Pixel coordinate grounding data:
----

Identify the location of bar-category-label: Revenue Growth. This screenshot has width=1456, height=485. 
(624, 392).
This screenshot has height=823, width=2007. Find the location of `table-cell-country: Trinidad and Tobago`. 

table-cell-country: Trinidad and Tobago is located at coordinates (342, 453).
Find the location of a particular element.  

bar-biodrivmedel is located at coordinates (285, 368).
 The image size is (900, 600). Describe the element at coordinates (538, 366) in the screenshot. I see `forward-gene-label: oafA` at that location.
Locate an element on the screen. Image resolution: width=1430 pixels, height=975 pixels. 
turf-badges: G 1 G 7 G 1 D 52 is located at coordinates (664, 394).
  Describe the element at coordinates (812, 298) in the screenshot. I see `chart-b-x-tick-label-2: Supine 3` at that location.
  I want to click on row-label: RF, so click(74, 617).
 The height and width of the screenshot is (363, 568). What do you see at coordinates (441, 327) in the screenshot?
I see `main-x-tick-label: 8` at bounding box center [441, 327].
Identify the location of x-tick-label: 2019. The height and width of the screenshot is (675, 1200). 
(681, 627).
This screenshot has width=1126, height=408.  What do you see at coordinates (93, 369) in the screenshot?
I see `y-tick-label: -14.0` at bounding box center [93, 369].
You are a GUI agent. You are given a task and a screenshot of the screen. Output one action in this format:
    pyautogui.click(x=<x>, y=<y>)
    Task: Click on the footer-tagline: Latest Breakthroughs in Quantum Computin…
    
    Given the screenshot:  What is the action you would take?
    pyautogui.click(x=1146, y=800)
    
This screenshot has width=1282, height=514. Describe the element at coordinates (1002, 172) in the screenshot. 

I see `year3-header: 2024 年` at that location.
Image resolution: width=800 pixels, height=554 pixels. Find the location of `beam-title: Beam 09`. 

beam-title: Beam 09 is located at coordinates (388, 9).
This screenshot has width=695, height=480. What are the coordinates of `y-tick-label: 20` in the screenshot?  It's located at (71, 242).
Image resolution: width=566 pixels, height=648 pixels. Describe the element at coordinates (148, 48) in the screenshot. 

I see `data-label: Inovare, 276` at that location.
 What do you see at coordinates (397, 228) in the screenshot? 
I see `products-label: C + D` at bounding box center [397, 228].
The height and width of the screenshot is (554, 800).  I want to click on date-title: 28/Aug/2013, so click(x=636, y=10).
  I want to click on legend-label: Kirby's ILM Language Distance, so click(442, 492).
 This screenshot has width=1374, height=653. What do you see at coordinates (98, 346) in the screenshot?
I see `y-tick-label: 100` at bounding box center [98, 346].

----

- EXERCISE AIM
Turn every line of the listing above into a numbered list, skipping the blank lines.

- EXERCISE OUTPUT
1. Identify the location of bar-category-label: Revenue Growth. This screenshot has width=1456, height=485. 
2. (624, 392).
3. This screenshot has height=823, width=2007. Find the location of `table-cell-country: Trinidad and Tobago`. 
4. table-cell-country: Trinidad and Tobago is located at coordinates (342, 453).
5. Find the location of a particular element.  
6. bar-biodrivmedel is located at coordinates (285, 368).
7.  The image size is (900, 600). Describe the element at coordinates (538, 366) in the screenshot. I see `forward-gene-label: oafA` at that location.
8. Locate an element on the screen. Image resolution: width=1430 pixels, height=975 pixels. 
9. turf-badges: G 1 G 7 G 1 D 52 is located at coordinates (664, 394).
10.   Describe the element at coordinates (812, 298) in the screenshot. I see `chart-b-x-tick-label-2: Supine 3` at that location.
11.   I want to click on row-label: RF, so click(74, 617).
12.  The height and width of the screenshot is (363, 568). What do you see at coordinates (441, 327) in the screenshot?
13. I see `main-x-tick-label: 8` at bounding box center [441, 327].
14. Identify the location of x-tick-label: 2019. The height and width of the screenshot is (675, 1200). 
15. (681, 627).
16. This screenshot has width=1126, height=408.  What do you see at coordinates (93, 369) in the screenshot?
17. I see `y-tick-label: -14.0` at bounding box center [93, 369].
18. You are a GUI agent. You are given a task and a screenshot of the screen. Output one action in this format:
19.     pyautogui.click(x=<x>, y=<y>)
20.     Task: Click on the footer-tagline: Latest Breakthroughs in Quantum Computin…
21.     Given the screenshot:  What is the action you would take?
22.     pyautogui.click(x=1146, y=800)
23. This screenshot has width=1282, height=514. Describe the element at coordinates (1002, 172) in the screenshot. 
24. I see `year3-header: 2024 年` at that location.
25. Image resolution: width=800 pixels, height=554 pixels. Find the location of `beam-title: Beam 09`. 
26. beam-title: Beam 09 is located at coordinates (388, 9).
27. This screenshot has width=695, height=480. What are the coordinates of `y-tick-label: 20` in the screenshot?  It's located at (71, 242).
28. Image resolution: width=566 pixels, height=648 pixels. Describe the element at coordinates (148, 48) in the screenshot. 
29. I see `data-label: Inovare, 276` at that location.
30.  What do you see at coordinates (397, 228) in the screenshot? 
31. I see `products-label: C + D` at bounding box center [397, 228].
32. The height and width of the screenshot is (554, 800).  I want to click on date-title: 28/Aug/2013, so click(x=636, y=10).
33.   I want to click on legend-label: Kirby's ILM Language Distance, so click(442, 492).
34.  This screenshot has width=1374, height=653. What do you see at coordinates (98, 346) in the screenshot?
35. I see `y-tick-label: 100` at bounding box center [98, 346].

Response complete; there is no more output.